Due to the paradigm shift towards Industry 4.0, the role of software-intensive systems is becoming more and more important. In particular, the trend towards physical components being controlled by software has led to the Internet-of-Things (IoT) and Cyber-Physical-Systems (CPS). As a consequence, companies face highly complex systems that are undergoing a constant change process resulting from shorter innovation cycles and rapidly changing customer needs. It is important that they keep their high-level requirements organized and consistent over multiple revision cycles across the entire life cycle of such a system, i.e., from design over development to implementation and operation.
Modeling is considered a promising technique to better understand the dependencies within such complex systems. By following the Model-Driven Engineering (MDE) paradigm, systems are developed on a higher level of abstraction, and therefore, models are used as an integral part covering requirements, analysis, design, implementation, and verification. Although the term ?model-integrated computing? has been coined almost twenty years ago, it has to be emphasized that the integration of models in the system life cycle is still mainly concerned with forward engineering, i.e., the development of new systems through generative techniques. Much less effort in MDE is spent on the evolutionary aspects of systems changing over time. For tackling this issue, models must no longer be considered as isolated one-shot system prescriptions, but as evolutionary and reusable descriptions of reality.

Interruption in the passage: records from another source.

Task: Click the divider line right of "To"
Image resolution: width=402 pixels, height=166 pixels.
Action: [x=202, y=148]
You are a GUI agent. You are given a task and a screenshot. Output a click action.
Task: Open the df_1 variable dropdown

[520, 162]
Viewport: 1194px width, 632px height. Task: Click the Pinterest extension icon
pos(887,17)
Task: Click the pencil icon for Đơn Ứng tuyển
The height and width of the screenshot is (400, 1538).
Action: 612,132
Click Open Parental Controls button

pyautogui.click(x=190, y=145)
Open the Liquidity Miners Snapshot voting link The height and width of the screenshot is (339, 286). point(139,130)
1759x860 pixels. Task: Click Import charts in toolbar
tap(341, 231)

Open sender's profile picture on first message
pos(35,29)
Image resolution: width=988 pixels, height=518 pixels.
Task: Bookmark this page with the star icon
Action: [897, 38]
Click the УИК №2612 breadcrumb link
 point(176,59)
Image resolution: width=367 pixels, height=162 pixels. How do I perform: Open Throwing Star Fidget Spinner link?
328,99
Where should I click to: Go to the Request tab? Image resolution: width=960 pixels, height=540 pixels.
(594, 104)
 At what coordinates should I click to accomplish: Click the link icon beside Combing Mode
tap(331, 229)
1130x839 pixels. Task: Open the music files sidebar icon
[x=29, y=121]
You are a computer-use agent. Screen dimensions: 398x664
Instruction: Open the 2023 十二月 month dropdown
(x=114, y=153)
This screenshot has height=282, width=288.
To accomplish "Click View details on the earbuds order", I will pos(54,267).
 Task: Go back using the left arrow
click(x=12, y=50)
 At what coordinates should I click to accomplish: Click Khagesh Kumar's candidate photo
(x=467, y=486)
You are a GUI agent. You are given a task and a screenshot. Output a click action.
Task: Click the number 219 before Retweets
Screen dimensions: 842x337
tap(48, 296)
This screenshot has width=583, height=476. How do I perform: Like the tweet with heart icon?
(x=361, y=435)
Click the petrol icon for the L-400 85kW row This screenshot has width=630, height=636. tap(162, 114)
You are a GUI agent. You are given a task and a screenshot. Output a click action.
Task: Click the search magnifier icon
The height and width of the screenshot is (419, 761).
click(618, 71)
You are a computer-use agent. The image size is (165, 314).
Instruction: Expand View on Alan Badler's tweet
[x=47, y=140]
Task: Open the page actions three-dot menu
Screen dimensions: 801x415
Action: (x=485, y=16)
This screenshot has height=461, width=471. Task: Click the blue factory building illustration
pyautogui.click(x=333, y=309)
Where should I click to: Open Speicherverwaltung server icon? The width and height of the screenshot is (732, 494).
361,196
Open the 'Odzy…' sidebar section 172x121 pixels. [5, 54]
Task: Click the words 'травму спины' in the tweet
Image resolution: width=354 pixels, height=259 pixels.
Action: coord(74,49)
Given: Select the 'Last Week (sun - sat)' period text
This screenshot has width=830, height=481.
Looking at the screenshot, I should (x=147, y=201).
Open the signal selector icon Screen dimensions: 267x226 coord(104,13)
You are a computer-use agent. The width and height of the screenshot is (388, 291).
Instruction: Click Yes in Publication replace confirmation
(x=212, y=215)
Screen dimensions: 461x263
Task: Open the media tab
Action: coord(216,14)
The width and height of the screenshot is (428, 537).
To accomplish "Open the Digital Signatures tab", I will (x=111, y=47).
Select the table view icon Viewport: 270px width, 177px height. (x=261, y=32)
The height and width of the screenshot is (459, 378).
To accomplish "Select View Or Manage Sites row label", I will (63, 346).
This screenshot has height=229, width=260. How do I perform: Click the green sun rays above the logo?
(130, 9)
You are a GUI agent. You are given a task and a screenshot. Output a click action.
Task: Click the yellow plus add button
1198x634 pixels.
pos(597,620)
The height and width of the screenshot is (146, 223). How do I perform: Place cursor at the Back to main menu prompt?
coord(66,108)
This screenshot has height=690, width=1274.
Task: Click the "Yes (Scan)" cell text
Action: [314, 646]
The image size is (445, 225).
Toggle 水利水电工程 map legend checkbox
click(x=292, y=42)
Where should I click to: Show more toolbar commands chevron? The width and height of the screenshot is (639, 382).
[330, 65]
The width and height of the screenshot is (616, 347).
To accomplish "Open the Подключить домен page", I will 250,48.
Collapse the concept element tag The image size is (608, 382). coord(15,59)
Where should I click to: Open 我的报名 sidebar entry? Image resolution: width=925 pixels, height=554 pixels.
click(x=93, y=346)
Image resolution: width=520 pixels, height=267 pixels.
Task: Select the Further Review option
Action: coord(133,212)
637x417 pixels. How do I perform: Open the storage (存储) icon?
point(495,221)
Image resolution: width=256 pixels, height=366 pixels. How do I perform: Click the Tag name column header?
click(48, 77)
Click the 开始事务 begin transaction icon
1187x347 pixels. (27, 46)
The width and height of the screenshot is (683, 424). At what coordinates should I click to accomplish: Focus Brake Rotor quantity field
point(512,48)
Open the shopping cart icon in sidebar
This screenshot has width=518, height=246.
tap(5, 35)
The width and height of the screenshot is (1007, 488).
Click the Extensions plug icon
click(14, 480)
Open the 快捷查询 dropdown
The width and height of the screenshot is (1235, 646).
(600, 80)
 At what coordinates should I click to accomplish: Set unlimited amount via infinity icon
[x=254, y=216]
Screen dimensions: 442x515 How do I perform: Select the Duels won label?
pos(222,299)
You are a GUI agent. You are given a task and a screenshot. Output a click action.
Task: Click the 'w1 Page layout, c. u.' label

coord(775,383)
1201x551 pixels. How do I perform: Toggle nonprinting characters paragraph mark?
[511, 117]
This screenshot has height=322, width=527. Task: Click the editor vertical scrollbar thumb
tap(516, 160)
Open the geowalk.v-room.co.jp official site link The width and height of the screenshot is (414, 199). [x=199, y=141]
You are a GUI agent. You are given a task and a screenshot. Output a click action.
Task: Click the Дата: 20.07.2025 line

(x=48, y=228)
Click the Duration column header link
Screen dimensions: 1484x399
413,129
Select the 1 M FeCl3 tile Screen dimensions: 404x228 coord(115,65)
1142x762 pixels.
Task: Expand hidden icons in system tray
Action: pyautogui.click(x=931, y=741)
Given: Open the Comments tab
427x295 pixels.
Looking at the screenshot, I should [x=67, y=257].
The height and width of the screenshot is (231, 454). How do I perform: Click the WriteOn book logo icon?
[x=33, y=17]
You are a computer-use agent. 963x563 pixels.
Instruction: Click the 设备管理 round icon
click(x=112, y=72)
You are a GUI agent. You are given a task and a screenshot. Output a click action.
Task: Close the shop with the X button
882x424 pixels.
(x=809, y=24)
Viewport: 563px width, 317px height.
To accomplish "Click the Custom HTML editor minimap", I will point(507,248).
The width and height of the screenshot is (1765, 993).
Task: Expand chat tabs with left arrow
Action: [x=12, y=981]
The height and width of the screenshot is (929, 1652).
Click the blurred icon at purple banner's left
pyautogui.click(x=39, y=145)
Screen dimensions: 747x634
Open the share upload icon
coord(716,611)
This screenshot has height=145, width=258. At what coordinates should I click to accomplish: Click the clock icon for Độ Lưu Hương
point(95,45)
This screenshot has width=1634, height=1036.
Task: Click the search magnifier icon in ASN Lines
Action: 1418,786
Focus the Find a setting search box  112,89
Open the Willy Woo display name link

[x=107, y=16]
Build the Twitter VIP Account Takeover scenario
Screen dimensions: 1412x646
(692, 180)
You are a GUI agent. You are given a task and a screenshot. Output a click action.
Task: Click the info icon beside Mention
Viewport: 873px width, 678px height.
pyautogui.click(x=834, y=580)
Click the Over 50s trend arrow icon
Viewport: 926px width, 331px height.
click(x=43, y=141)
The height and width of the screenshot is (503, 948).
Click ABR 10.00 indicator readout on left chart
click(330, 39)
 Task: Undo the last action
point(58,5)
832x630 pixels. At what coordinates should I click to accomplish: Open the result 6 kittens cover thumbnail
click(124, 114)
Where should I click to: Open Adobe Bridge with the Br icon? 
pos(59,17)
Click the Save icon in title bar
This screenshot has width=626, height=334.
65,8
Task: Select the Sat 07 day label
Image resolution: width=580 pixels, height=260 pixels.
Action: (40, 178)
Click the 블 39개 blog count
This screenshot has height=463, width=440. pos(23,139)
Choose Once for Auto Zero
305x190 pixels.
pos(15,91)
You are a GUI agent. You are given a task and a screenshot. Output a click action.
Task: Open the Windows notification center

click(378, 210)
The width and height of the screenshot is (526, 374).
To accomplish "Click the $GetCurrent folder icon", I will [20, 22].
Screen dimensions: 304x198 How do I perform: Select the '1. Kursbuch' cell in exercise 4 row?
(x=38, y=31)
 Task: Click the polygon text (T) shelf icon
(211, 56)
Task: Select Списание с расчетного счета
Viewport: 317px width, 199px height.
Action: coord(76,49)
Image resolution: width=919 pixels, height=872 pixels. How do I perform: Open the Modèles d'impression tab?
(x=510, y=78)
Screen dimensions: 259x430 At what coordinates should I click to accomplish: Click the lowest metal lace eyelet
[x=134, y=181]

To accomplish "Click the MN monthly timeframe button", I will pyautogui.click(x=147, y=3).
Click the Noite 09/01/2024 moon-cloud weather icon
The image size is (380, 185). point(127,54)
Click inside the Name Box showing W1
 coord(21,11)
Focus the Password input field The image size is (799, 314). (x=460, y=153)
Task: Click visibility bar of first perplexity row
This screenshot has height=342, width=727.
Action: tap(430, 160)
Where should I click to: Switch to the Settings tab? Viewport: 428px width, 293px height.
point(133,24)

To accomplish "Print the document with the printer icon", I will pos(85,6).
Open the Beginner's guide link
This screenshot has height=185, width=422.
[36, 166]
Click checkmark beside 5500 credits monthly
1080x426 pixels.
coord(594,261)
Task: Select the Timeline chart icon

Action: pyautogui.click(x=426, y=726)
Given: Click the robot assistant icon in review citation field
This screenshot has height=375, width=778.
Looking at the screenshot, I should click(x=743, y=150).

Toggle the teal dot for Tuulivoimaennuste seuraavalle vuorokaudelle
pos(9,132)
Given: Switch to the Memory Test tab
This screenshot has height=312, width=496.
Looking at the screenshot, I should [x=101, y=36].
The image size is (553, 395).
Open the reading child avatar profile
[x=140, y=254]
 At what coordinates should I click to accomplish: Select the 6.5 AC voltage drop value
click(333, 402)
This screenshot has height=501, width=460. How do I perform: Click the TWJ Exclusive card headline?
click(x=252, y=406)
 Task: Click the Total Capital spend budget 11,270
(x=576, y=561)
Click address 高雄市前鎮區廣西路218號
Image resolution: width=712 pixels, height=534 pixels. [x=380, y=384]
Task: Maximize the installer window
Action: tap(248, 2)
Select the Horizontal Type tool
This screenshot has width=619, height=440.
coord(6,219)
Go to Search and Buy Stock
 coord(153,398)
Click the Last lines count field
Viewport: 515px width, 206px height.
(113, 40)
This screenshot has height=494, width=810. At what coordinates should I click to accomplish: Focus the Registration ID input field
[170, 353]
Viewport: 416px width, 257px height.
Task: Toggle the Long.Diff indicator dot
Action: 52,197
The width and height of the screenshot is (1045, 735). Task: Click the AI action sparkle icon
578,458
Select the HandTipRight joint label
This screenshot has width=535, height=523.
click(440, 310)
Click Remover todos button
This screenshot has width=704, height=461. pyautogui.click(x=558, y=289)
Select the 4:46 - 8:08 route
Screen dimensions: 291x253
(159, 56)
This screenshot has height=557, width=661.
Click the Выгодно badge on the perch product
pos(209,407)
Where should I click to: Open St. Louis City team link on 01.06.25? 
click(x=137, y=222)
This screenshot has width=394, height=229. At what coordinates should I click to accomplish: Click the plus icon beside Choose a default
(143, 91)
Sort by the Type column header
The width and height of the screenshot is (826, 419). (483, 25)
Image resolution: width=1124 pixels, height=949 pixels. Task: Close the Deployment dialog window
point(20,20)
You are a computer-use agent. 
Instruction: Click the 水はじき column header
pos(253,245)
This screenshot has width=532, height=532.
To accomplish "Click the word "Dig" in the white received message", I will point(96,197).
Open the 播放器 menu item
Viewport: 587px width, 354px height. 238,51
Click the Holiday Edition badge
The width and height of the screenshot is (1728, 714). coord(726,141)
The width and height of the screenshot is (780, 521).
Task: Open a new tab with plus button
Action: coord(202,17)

The research scope of this cumulative habilitation thesis is explicitly addressing this evolutionary aspect by focusing on temporal aspects of models of CPS. It follows a Model-Driven Systems Engineering (MDSE) approach by identifying and integrating appropriate concepts, languages, techniques, and tools for the systematic adoption of models throughout the engineering process. Models are continuously revised, often by considering feedback from other resources, until they are released. However, also the feedback after the release, i.e., from the operation, is reflected in the models. In the first part of this cumulative habilitation thesis, we elaborate on the integration of data from heterogeneous sources in order to provide a homogenized meaningful stack of information from the running system to a higher level of abstraction. In the second part, we cover the evolutionary aspects of engineering artifacts, i.e., models. Thereby, the focus is not only to represent the current state to steer the system but on the representation of the system?s history. In the final part, we provide MDE techniques for analyzing runtime data and extracting descriptive models for reasoning about and validating the operation of systems.